Exercise directions: Rewrite the items from the very first line through the line that contains "Looking at the screenshot, I should (x=704, y=30).", replacing "Screen dimensions" with "Display size" and leaving everything else the same.

(Source data)
# # #

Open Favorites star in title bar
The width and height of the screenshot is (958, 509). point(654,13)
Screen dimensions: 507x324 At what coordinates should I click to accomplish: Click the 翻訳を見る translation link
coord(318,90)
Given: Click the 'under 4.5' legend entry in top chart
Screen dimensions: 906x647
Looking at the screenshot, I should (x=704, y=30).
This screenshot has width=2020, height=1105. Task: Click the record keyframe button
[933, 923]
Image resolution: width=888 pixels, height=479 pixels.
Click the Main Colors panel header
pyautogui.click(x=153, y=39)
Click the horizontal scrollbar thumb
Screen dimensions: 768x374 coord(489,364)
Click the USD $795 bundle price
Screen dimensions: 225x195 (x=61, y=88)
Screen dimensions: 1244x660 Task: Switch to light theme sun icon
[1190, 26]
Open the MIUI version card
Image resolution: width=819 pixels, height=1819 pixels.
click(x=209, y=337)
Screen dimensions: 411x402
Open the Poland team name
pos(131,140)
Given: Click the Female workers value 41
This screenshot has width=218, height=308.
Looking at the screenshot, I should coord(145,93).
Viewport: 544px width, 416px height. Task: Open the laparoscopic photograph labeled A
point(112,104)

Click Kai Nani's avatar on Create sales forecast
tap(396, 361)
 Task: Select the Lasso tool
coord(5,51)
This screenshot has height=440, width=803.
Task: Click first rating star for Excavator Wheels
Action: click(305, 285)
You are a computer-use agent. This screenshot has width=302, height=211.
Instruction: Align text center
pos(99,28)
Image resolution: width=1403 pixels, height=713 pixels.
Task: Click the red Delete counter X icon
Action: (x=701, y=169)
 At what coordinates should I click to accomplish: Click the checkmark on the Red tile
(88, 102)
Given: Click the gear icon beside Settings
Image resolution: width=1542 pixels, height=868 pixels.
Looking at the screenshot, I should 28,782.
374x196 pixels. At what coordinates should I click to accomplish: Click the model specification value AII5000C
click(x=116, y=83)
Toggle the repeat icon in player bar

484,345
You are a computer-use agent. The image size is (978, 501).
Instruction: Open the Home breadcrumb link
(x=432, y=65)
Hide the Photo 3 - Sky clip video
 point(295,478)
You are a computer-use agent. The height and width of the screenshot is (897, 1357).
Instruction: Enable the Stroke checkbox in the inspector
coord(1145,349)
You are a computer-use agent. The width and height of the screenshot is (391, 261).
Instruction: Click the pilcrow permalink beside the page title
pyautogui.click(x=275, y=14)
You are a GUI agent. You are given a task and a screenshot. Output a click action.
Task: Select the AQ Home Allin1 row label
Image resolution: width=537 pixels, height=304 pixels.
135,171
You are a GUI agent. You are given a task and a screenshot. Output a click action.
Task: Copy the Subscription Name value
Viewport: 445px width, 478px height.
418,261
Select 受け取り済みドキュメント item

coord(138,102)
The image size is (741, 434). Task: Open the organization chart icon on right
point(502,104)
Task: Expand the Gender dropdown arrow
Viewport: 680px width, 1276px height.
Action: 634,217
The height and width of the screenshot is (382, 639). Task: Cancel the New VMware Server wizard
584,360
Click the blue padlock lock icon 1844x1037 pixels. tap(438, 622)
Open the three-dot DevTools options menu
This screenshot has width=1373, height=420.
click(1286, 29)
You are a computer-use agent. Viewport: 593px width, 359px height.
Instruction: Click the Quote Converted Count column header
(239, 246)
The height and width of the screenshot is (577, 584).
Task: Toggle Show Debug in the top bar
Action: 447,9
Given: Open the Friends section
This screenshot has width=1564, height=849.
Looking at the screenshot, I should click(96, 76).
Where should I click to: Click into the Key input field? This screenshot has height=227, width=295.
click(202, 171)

# # #

Solution to the problem:
Open Favorites star in title bar
The width and height of the screenshot is (958, 509). point(654,13)
Display size: 507x324 At what coordinates should I click to accomplish: Click the 翻訳を見る translation link
coord(318,90)
Given: Click the 'under 4.5' legend entry in top chart
Display size: 906x647
Looking at the screenshot, I should (x=704, y=30).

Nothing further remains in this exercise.